WHAT YOU WILL DO: Reproduce the data starting at its first line and ending at the line that contains "will [616, 267].", substituting "side panel" for every occurrence of "sidebar" and leaving everything else unchanged.

Data on locating words and elements:
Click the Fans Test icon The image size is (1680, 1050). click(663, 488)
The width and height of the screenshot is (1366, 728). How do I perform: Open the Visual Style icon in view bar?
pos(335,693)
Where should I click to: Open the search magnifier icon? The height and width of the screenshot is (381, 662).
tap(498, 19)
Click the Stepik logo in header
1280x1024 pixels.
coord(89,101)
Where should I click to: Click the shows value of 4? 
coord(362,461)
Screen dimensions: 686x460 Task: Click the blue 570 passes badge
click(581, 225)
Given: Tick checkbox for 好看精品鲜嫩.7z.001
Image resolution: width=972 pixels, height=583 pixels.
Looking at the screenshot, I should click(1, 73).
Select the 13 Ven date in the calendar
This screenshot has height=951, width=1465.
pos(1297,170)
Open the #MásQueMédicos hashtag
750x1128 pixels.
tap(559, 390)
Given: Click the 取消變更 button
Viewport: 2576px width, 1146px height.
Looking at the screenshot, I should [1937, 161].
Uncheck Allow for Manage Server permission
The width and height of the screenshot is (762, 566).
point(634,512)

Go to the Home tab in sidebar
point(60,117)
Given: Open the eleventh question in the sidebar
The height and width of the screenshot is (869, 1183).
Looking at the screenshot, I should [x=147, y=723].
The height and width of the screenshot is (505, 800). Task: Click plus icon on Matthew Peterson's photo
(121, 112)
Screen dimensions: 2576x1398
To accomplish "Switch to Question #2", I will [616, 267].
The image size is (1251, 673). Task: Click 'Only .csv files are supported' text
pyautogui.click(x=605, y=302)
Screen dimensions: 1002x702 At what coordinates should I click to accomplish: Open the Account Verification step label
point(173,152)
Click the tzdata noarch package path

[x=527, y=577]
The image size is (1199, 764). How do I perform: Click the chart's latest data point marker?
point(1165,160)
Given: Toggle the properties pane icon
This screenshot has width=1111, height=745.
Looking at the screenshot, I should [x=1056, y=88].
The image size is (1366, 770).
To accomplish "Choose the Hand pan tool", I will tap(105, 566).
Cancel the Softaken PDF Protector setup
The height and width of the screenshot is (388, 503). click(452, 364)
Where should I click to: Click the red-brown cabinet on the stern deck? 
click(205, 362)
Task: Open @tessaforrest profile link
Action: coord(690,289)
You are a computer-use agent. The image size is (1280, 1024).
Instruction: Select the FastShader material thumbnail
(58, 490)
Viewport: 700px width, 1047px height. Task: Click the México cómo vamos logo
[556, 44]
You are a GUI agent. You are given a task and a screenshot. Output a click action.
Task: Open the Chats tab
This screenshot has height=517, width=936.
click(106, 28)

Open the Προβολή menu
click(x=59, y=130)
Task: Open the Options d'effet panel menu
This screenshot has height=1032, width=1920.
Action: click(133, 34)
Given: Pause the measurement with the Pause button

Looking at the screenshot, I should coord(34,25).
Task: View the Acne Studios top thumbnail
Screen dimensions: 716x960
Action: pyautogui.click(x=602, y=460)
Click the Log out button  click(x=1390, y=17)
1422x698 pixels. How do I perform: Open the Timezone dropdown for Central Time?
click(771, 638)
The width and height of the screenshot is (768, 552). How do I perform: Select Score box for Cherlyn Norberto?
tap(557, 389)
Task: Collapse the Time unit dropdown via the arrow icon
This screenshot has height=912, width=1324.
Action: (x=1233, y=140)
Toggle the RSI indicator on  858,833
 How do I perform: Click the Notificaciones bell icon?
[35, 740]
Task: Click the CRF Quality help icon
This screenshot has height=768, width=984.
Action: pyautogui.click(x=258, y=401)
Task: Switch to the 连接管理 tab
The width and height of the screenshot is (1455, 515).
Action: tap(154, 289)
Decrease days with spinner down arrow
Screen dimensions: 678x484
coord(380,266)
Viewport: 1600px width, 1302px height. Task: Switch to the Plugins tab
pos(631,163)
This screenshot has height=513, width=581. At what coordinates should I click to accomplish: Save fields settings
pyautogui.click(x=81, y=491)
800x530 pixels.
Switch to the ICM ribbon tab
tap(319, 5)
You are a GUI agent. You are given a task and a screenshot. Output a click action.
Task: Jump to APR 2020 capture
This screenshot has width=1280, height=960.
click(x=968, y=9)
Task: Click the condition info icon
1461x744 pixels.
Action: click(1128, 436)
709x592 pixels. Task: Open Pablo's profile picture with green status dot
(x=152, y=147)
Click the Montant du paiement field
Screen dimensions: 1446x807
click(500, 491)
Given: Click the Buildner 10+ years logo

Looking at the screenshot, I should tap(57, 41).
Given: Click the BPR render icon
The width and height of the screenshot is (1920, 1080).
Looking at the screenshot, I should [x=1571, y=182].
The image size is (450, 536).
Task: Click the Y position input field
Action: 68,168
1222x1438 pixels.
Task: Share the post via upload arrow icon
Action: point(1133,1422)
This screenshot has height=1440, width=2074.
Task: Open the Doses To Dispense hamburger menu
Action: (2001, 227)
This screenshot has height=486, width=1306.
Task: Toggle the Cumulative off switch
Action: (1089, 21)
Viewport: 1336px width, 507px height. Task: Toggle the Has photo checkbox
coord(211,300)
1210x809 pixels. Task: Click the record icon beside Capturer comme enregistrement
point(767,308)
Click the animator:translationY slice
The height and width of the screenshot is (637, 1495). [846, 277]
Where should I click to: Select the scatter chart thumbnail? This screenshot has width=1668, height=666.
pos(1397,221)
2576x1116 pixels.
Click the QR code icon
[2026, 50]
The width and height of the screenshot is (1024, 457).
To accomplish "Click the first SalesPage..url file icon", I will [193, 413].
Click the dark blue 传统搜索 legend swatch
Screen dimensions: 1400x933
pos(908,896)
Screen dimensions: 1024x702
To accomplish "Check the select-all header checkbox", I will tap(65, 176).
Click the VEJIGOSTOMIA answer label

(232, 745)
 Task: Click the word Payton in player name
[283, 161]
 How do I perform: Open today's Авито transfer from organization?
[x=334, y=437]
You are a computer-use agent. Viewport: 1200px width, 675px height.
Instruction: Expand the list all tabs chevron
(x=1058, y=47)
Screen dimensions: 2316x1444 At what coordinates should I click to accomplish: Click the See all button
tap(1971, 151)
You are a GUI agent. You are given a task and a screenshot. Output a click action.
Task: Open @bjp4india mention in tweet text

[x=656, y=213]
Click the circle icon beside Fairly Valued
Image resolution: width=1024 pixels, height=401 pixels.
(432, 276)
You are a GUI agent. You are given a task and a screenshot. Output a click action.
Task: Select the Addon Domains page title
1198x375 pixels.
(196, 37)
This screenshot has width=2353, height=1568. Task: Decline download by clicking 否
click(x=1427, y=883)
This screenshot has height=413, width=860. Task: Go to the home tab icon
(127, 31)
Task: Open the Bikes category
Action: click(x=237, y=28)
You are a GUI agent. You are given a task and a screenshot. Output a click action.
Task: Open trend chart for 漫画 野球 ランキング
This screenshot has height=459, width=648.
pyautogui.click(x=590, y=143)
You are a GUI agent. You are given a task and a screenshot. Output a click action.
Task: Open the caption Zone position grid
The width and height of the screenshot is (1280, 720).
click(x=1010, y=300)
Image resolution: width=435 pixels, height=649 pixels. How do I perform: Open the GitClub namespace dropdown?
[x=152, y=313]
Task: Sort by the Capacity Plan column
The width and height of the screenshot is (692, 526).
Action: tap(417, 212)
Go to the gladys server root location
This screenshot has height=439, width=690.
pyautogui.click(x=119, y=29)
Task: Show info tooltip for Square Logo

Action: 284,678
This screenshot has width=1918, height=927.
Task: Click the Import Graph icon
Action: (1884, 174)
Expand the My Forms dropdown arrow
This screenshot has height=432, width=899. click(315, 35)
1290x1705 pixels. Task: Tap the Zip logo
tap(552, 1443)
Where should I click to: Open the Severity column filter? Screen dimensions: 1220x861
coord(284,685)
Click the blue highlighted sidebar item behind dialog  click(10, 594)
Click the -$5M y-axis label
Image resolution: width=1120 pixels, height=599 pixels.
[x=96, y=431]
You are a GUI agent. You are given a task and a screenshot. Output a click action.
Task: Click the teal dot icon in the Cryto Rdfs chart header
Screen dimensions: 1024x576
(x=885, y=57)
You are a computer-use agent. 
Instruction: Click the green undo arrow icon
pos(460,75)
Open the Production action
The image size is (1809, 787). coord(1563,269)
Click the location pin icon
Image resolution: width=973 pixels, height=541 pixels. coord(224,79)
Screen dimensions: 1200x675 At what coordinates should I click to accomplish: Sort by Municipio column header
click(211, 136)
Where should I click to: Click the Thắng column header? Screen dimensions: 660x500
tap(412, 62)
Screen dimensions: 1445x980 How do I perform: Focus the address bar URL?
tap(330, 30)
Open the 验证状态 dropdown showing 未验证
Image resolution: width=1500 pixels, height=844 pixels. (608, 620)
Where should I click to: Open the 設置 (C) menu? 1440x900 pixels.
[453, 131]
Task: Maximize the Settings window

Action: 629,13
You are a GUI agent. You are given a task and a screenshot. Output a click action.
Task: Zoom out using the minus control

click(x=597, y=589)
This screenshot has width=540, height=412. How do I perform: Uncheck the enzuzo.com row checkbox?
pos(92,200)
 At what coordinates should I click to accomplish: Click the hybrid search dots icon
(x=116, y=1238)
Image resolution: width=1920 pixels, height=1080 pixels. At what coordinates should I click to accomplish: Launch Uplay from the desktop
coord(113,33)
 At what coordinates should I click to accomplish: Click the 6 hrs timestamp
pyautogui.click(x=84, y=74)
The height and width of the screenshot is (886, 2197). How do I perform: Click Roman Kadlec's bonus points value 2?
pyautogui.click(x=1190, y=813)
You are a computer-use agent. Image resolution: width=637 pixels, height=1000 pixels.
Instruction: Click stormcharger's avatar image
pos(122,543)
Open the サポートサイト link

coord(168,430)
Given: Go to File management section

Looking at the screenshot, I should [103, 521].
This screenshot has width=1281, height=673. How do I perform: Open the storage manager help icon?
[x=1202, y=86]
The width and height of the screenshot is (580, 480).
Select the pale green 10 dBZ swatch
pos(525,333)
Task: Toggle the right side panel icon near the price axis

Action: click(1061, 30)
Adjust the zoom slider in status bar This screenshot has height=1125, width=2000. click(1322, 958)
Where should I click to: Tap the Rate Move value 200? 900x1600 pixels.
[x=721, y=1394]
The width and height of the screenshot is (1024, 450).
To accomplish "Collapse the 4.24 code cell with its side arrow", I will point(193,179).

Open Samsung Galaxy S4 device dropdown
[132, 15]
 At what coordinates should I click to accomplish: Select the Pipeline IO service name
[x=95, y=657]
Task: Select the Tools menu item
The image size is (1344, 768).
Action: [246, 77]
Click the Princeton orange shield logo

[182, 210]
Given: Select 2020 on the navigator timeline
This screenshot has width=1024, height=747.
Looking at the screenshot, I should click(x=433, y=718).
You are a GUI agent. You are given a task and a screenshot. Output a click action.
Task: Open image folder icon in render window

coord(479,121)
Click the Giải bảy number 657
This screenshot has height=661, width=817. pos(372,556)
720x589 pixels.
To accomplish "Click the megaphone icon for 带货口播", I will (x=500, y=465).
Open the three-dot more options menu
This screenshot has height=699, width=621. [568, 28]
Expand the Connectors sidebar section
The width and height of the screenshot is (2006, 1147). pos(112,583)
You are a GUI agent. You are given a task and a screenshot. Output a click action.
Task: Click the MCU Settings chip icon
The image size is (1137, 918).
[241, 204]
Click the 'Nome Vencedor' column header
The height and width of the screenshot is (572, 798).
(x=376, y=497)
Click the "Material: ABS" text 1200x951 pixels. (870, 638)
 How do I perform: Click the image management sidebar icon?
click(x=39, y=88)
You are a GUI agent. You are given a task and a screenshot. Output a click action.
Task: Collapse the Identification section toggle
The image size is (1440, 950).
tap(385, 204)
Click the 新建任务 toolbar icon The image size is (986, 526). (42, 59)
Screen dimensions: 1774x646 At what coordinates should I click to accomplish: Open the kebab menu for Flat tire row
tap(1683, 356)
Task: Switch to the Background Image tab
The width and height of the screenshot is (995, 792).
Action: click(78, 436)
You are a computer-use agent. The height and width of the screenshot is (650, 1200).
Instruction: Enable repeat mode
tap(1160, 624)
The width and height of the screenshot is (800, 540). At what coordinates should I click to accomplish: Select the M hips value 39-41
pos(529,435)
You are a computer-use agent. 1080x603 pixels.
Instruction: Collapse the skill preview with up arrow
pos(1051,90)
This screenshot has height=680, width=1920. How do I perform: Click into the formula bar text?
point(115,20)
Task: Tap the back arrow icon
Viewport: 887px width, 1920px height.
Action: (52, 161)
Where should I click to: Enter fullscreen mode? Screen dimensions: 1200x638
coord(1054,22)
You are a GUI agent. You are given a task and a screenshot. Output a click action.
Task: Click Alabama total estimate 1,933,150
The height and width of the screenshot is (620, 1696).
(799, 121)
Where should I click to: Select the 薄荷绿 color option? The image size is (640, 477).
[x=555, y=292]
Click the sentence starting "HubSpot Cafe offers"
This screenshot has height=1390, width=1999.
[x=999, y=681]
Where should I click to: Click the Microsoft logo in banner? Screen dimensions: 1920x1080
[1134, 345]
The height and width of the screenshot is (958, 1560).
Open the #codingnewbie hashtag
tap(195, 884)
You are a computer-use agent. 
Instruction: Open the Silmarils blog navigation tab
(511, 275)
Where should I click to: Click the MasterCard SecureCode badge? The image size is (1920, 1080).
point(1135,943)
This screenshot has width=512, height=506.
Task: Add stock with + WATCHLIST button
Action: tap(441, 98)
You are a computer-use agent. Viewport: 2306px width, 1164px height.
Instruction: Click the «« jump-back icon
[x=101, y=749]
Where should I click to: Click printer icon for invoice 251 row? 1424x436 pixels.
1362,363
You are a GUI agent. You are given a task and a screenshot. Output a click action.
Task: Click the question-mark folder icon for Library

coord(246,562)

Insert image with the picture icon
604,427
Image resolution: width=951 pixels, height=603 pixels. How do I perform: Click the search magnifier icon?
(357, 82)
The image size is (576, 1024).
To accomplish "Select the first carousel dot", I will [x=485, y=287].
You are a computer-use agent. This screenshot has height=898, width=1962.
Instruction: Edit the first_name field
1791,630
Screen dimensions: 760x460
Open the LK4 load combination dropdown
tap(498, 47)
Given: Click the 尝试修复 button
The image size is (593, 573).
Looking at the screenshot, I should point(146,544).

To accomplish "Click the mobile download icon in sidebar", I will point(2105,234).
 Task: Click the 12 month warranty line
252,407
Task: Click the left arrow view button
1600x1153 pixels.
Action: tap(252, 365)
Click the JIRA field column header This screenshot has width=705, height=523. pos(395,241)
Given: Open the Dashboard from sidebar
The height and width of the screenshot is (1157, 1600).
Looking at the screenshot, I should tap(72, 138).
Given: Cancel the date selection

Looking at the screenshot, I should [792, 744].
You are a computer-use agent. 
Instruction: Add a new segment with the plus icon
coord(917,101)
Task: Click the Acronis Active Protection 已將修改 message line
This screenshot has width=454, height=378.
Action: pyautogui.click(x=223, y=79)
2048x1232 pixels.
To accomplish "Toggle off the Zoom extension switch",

RESULT FOR THIS EXERCISE:
Click the Fans Test icon The image size is (1680, 1050). click(663, 488)
The width and height of the screenshot is (1366, 728). How do I perform: Open the Visual Style icon in view bar?
pos(335,693)
Where should I click to: Open the search magnifier icon? The height and width of the screenshot is (381, 662).
tap(498, 19)
Click the Stepik logo in header
1280x1024 pixels.
coord(89,101)
Where should I click to: Click the shows value of 4? 
coord(362,461)
Screen dimensions: 686x460 Task: Click the blue 570 passes badge
click(581, 225)
Given: Tick checkbox for 好看精品鲜嫩.7z.001
Image resolution: width=972 pixels, height=583 pixels.
Looking at the screenshot, I should click(1, 73).
Select the 13 Ven date in the calendar
This screenshot has height=951, width=1465.
pos(1297,170)
Open the #MásQueMédicos hashtag
750x1128 pixels.
tap(559, 390)
Given: Click the 取消變更 button
Viewport: 2576px width, 1146px height.
Looking at the screenshot, I should [1937, 161].
Uncheck Allow for Manage Server permission
The width and height of the screenshot is (762, 566).
point(634,512)

Go to the Home tab in side panel
point(60,117)
Given: Open the eleventh question in the side panel
The height and width of the screenshot is (869, 1183).
Looking at the screenshot, I should [x=147, y=723].
The height and width of the screenshot is (505, 800). Task: Click plus icon on Matthew Peterson's photo
(121, 112)
Screen dimensions: 2576x1398
To accomplish "Switch to Question #2", I will [616, 267].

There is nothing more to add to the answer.